Content starts

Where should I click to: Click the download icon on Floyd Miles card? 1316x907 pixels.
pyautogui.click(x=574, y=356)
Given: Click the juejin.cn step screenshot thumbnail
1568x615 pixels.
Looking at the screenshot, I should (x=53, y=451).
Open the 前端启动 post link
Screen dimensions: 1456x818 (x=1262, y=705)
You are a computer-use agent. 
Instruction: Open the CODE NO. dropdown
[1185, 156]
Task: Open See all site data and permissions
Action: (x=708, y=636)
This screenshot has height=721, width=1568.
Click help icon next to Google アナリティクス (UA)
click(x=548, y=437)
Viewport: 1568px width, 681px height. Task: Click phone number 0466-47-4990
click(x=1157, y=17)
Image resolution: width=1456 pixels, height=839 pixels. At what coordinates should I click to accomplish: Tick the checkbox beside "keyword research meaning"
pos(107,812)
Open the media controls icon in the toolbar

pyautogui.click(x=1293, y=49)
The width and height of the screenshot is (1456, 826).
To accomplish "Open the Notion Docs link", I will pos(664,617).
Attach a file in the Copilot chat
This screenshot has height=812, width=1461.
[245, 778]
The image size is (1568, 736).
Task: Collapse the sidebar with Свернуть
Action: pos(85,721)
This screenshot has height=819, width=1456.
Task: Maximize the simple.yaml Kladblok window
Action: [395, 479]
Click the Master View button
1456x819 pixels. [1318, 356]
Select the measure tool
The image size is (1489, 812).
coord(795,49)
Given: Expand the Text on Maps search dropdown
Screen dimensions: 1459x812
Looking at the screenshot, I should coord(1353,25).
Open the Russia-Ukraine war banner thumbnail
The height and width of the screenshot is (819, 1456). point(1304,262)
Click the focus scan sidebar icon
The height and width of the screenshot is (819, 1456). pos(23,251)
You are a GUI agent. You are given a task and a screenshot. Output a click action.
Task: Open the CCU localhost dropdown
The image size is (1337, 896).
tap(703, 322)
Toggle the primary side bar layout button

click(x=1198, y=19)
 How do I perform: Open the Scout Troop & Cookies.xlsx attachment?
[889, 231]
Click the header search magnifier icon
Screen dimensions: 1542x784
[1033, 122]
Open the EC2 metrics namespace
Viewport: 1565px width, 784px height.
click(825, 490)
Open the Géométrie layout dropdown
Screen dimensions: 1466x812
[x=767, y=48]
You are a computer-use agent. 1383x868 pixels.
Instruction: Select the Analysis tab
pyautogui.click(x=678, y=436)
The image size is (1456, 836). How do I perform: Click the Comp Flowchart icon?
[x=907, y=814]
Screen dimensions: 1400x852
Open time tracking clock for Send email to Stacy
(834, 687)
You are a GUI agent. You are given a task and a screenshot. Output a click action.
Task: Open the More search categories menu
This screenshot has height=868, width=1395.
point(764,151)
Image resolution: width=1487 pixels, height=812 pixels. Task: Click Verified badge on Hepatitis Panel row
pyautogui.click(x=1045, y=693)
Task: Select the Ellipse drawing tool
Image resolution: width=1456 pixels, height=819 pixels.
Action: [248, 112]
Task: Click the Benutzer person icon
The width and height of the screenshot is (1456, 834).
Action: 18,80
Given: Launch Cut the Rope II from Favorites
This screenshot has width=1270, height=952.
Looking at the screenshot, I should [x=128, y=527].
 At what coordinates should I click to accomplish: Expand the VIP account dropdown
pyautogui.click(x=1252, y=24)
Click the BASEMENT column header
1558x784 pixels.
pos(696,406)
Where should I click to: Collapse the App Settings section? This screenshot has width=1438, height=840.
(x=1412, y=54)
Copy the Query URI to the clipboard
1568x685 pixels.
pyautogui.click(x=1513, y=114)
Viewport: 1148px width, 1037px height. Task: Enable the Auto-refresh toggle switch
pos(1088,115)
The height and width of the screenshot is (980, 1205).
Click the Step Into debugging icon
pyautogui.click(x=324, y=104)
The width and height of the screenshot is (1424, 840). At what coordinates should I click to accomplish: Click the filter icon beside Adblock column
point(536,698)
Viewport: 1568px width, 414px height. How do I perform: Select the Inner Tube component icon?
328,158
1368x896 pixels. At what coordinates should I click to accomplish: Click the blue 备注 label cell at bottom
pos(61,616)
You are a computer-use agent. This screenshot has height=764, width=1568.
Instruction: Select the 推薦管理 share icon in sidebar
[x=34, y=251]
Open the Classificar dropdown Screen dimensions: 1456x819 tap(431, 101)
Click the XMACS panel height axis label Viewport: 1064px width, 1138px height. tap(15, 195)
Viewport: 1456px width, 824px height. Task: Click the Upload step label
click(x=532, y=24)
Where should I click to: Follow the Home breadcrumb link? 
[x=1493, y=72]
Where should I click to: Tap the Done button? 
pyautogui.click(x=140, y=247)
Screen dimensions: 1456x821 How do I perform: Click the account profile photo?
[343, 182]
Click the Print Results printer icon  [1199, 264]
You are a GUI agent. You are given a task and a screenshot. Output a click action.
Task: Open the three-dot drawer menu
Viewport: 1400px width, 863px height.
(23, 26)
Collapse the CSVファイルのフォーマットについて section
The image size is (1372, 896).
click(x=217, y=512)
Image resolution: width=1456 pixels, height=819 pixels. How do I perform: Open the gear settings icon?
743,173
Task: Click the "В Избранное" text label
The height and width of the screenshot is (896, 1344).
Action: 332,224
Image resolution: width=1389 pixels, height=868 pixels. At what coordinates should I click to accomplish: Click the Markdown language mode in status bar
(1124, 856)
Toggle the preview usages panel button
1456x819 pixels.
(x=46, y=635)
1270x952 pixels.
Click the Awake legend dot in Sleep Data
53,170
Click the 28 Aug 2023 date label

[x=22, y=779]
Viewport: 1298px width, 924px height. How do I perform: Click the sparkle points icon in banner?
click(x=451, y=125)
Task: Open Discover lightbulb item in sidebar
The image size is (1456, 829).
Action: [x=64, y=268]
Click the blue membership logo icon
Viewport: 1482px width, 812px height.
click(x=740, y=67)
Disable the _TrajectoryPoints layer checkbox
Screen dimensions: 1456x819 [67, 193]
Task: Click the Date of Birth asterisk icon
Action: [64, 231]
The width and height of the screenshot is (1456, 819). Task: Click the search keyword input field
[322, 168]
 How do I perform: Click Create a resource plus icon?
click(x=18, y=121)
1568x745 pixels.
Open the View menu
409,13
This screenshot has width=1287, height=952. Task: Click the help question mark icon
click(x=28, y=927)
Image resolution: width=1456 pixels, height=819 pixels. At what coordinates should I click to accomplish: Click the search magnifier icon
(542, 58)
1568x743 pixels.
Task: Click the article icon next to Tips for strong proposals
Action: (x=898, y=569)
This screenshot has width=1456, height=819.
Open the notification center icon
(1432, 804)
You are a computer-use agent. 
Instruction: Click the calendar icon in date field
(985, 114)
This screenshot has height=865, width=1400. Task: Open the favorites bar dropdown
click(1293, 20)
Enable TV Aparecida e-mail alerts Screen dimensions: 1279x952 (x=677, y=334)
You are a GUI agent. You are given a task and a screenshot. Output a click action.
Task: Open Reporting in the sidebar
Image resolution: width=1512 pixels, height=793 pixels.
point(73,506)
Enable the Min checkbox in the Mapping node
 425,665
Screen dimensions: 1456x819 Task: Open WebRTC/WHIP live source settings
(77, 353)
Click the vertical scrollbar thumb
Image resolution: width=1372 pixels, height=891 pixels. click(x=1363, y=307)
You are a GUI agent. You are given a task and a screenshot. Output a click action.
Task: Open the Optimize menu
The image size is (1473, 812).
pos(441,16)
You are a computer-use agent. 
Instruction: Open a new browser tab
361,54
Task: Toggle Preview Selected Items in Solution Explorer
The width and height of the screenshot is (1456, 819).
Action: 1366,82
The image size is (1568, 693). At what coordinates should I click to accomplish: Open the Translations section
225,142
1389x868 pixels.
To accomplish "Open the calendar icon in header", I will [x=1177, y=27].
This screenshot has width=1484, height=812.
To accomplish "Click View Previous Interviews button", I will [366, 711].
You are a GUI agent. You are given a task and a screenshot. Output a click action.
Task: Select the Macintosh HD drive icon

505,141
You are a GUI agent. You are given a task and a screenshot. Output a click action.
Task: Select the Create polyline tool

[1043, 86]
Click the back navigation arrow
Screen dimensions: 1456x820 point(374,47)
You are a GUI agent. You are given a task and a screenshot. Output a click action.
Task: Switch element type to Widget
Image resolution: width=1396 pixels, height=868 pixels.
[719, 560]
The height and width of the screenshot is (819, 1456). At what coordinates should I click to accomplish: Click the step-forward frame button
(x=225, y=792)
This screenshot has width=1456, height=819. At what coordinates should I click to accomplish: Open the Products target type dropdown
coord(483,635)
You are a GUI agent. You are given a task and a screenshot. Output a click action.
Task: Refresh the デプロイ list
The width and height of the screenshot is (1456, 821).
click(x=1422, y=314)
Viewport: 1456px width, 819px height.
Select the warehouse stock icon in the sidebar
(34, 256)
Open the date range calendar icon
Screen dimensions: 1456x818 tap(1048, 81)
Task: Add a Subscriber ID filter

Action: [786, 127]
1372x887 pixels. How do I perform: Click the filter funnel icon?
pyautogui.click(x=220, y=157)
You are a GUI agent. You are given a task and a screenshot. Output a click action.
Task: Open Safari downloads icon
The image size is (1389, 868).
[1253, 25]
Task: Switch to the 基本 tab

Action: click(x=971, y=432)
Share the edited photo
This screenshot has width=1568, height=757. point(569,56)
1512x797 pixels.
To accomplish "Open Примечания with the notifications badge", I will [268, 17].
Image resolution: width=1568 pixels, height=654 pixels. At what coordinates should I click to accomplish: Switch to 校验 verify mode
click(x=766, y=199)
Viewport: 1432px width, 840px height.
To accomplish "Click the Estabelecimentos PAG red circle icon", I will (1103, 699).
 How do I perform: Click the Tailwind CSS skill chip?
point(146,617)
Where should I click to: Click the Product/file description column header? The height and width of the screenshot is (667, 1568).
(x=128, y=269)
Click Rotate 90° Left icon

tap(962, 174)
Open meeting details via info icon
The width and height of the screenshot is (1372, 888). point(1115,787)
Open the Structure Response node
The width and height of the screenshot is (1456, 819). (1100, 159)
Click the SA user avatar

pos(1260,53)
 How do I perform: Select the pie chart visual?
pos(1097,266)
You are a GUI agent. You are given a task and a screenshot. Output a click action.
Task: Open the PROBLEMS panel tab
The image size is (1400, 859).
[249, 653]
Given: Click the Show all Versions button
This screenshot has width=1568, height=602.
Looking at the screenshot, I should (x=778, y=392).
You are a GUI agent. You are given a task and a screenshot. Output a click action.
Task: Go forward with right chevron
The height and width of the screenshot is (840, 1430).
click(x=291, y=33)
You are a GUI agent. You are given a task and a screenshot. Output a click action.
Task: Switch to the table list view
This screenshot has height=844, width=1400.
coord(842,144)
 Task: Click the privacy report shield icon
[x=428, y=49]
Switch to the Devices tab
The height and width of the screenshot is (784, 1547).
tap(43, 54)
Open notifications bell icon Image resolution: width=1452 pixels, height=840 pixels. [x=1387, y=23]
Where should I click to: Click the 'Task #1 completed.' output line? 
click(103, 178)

Content ends

## TASK INSTRUCTIONS
Reproduce verbatim only this range: the first line of the material through the line that contains "Task: Open the CCU localhost dropdown", inclusive.

## RESULT FOR THIS TASK
Where should I click to: Click the download icon on Floyd Miles card? 1316x907 pixels.
pyautogui.click(x=574, y=356)
Given: Click the juejin.cn step screenshot thumbnail
1568x615 pixels.
Looking at the screenshot, I should (x=53, y=451).
Open the 前端启动 post link
Screen dimensions: 1456x818 (x=1262, y=705)
You are a computer-use agent. 
Instruction: Open the CODE NO. dropdown
[1185, 156]
Task: Open See all site data and permissions
Action: (x=708, y=636)
This screenshot has height=721, width=1568.
Click help icon next to Google アナリティクス (UA)
click(x=548, y=437)
Viewport: 1568px width, 681px height. Task: Click phone number 0466-47-4990
click(x=1157, y=17)
Image resolution: width=1456 pixels, height=839 pixels. At what coordinates should I click to accomplish: Tick the checkbox beside "keyword research meaning"
pos(107,812)
Open the media controls icon in the toolbar

pyautogui.click(x=1293, y=49)
The width and height of the screenshot is (1456, 826).
To accomplish "Open the Notion Docs link", I will pos(664,617).
Attach a file in the Copilot chat
This screenshot has height=812, width=1461.
[245, 778]
The image size is (1568, 736).
Task: Collapse the sidebar with Свернуть
Action: pos(85,721)
This screenshot has height=819, width=1456.
Task: Maximize the simple.yaml Kladblok window
Action: [395, 479]
Click the Master View button
1456x819 pixels. [1318, 356]
Select the measure tool
The image size is (1489, 812).
coord(795,49)
Given: Expand the Text on Maps search dropdown
Screen dimensions: 1459x812
Looking at the screenshot, I should coord(1353,25).
Open the Russia-Ukraine war banner thumbnail
The height and width of the screenshot is (819, 1456). point(1304,262)
Click the focus scan sidebar icon
The height and width of the screenshot is (819, 1456). pos(23,251)
You are a GUI agent. You are given a task and a screenshot. Output a click action.
Task: Open the CCU localhost dropdown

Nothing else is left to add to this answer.